I worked late today. This morning, I started thinking about various things as a morning activity of mine as usual (opening a provoking book, "When Men Behave Badly" by David M. Buss), however, I couldn't concentrate on any pages. In such complicated cases which can make me think I am powerless, I just try to do the easiest thing for me to do at first, as firmly as possible. So, I changed my mind to write the free writing paper for the coming English conversation class.
However, the thing I could fill in on the paper was about a so-called (notorious?) "Men's Lib", which means how men can be pressed by the social pressure of being masculine enough to lead women. You would think this is absolute bullshit. At least, now this world is certainly getting so diverse that our sexuality has become so wide. However, as a heterosexual stray cat who tends to get attracted to the opposite sex, I wanted to write (no, I did vent) my complicated truth on paper.
Am I just too square to understand any sensitive emotional movements of women? Of course, like each autistic person can have one's unique/original character, every person has their character/dignity. I need to face each individual person in person. I've remembered that recently a friend gave me great advice that said I should get my mind softened enough to get liberated from the pressure that has made me sick. Yes, her intimate advice has made me literally "warmed", and at today's work, I even tried to let my mind loose enough to get released from the very tough pressure.

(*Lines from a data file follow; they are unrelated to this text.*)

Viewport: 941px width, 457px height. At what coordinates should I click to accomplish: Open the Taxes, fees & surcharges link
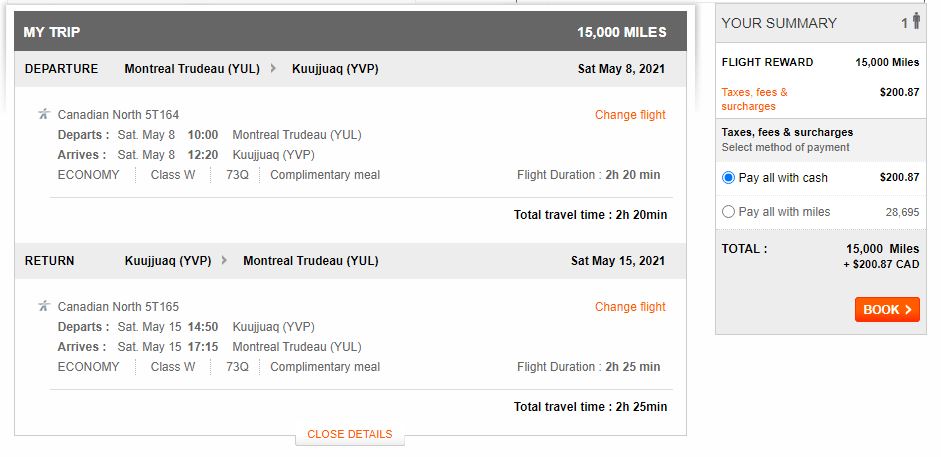(754, 99)
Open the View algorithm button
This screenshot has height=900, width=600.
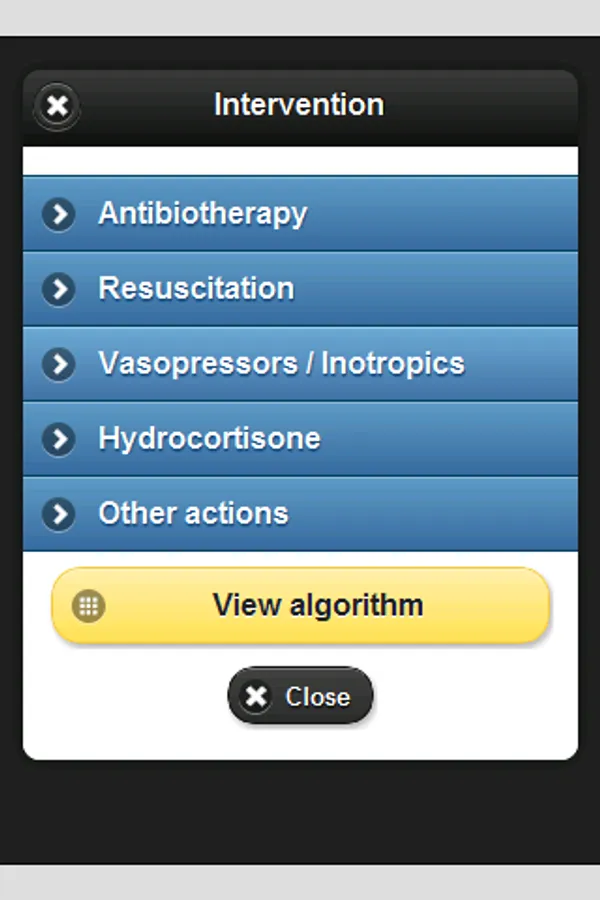316,605
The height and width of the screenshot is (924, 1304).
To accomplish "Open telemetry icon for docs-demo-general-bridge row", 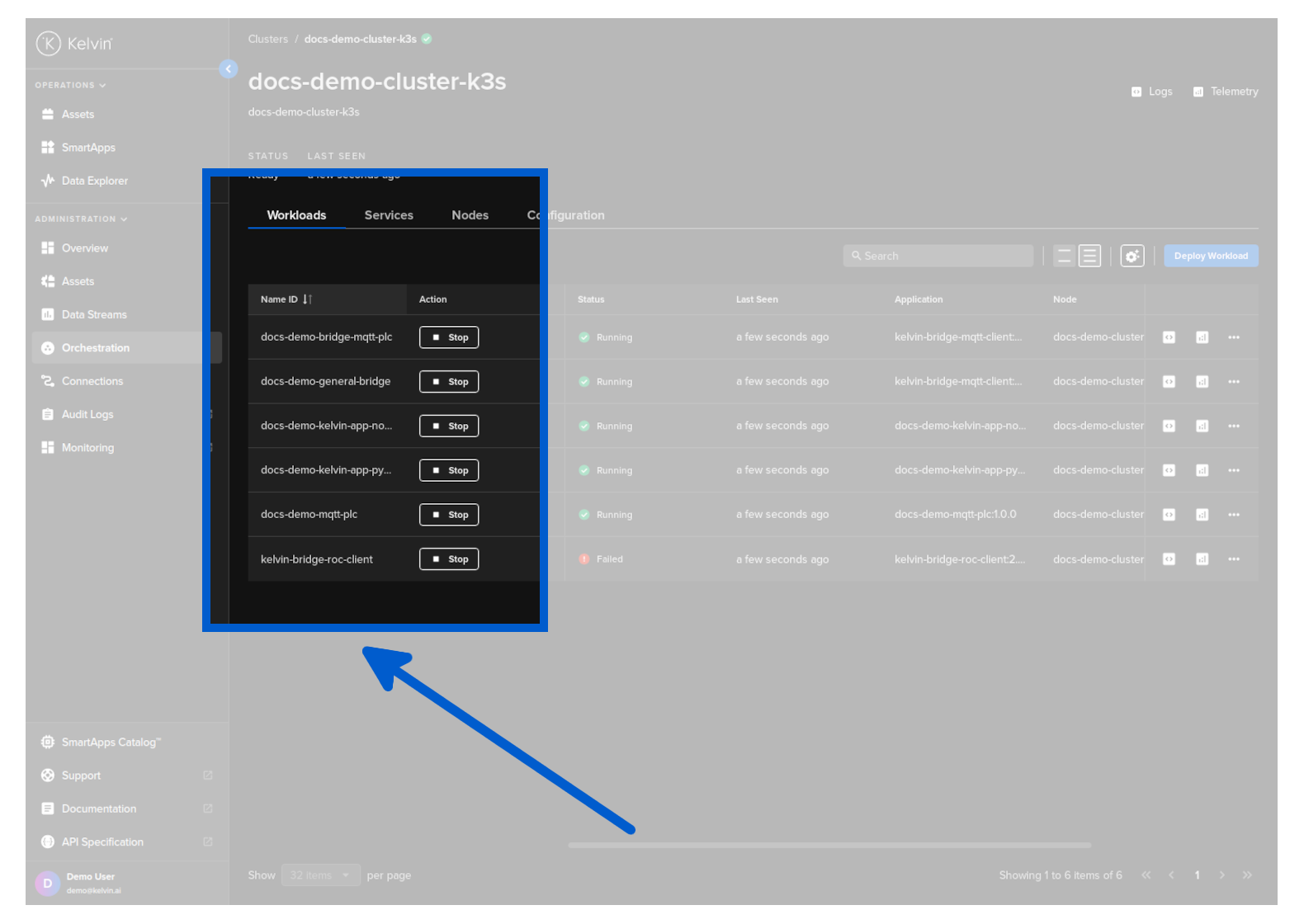I will point(1202,382).
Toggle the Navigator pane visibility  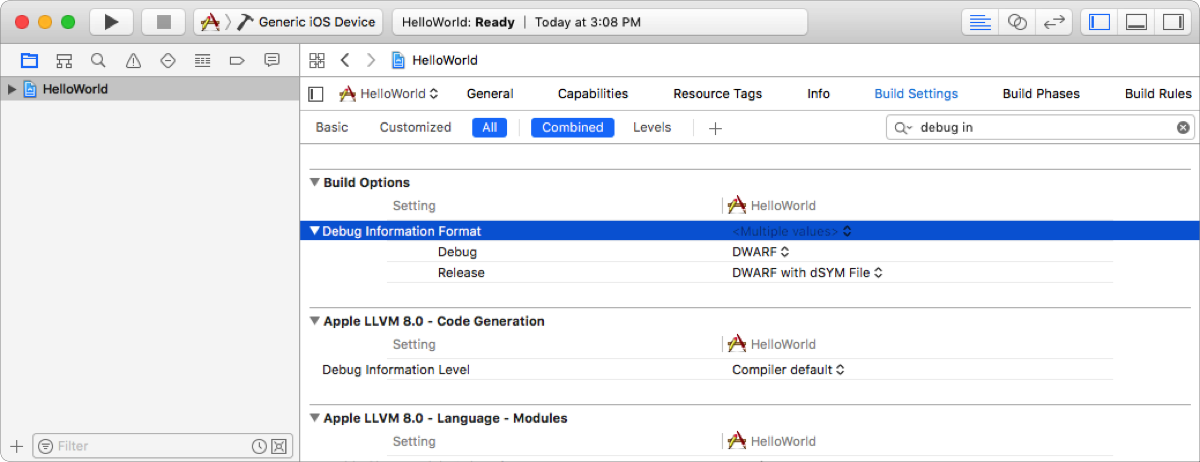pyautogui.click(x=1100, y=22)
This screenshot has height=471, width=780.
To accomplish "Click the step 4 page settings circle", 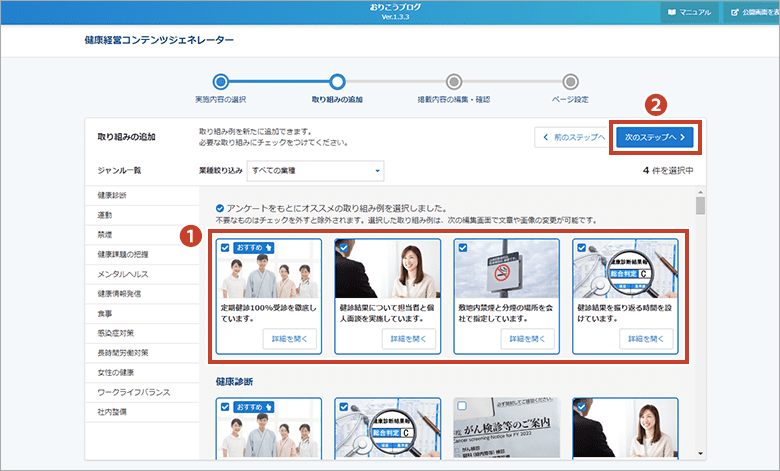I will point(569,81).
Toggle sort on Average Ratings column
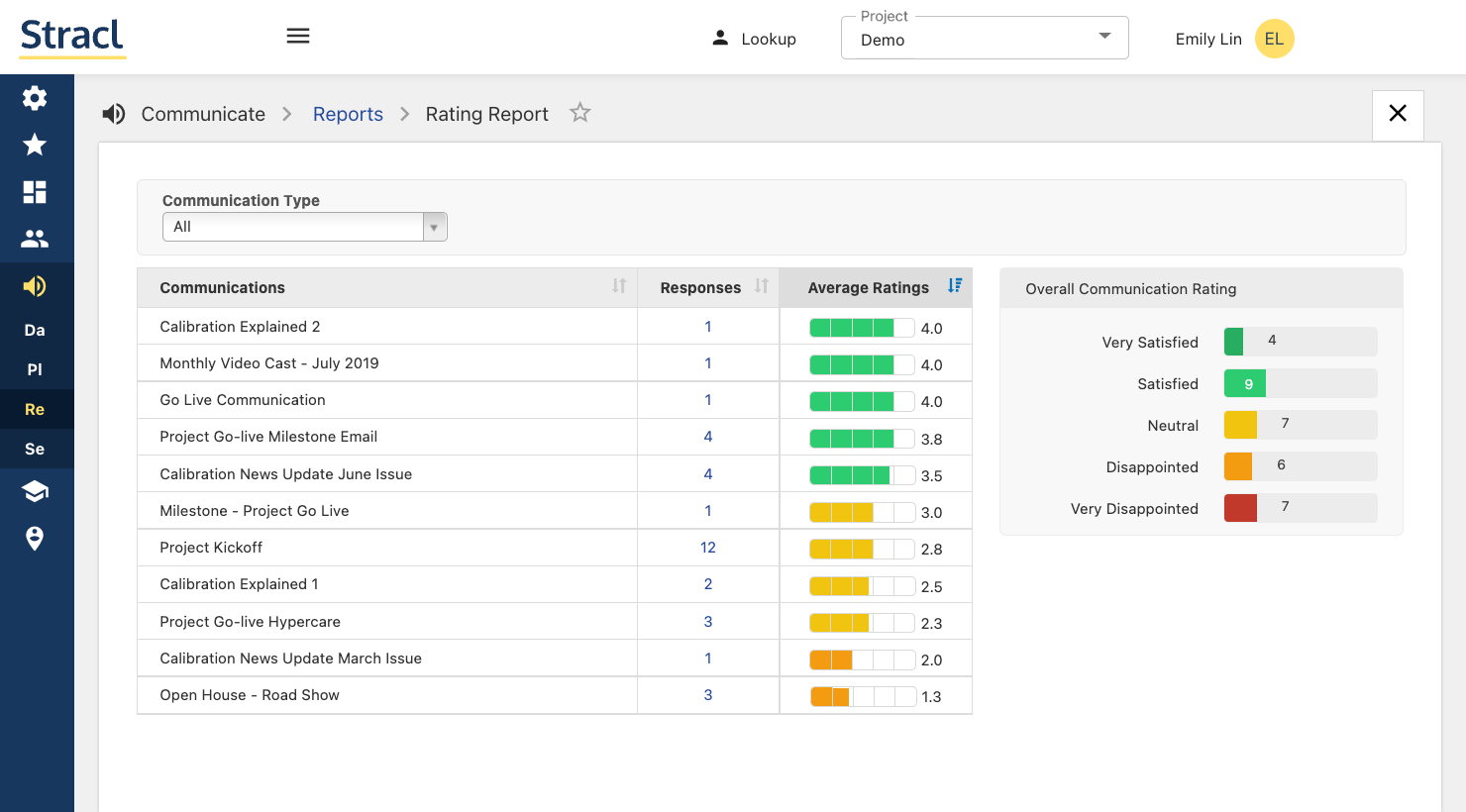1466x812 pixels. [x=955, y=286]
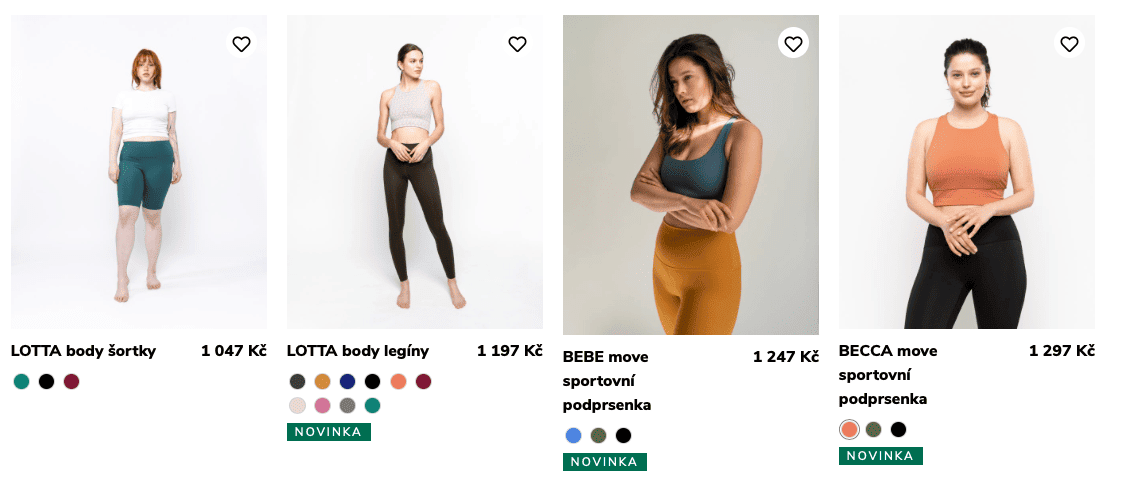
Task: Favorite the LOTTA body legíny with heart icon
Action: point(517,44)
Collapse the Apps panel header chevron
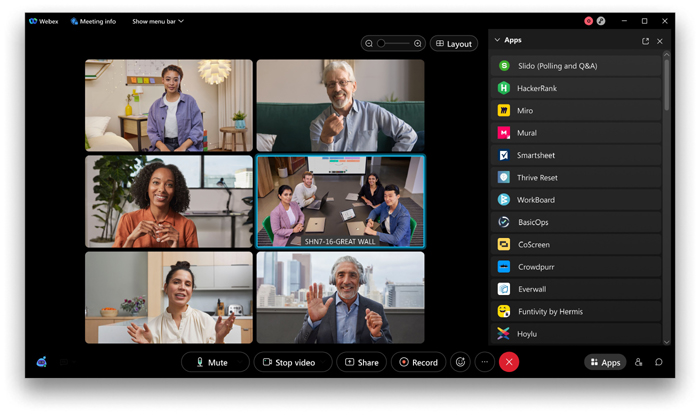The image size is (700, 415). point(497,40)
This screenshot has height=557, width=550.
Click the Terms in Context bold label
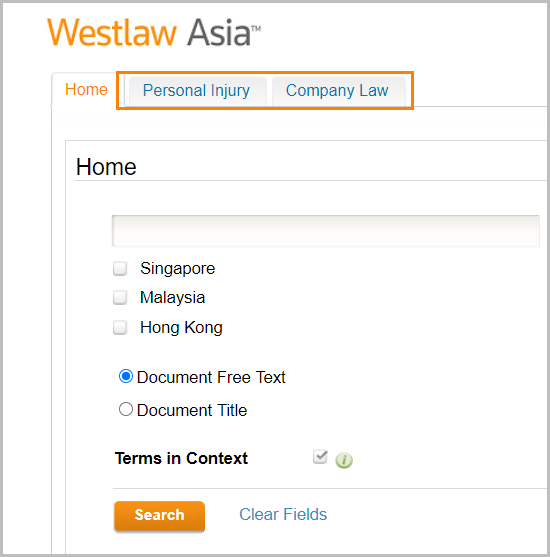point(181,458)
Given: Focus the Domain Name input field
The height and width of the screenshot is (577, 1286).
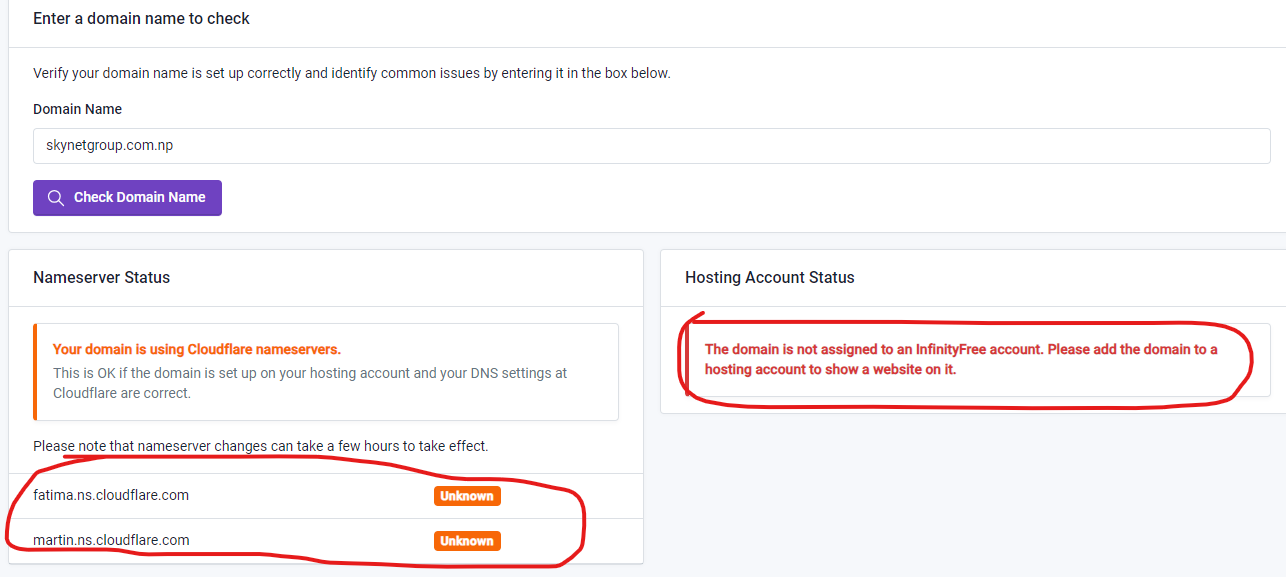Looking at the screenshot, I should point(651,146).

I remember... When I was a teenager, I couldn't get into guidebooks about feminism because at that period I could have never believed that I could have any worth to be loved (in a way, I was an enemy of female classmates). Therefore, RECENTLY I started learning the vast truth that I can be worthy of being loved by someone (not by all). Even though I thought of a possibility/doubt which said my writing could become too complicated for homework, I just wrote my truth to the teachers.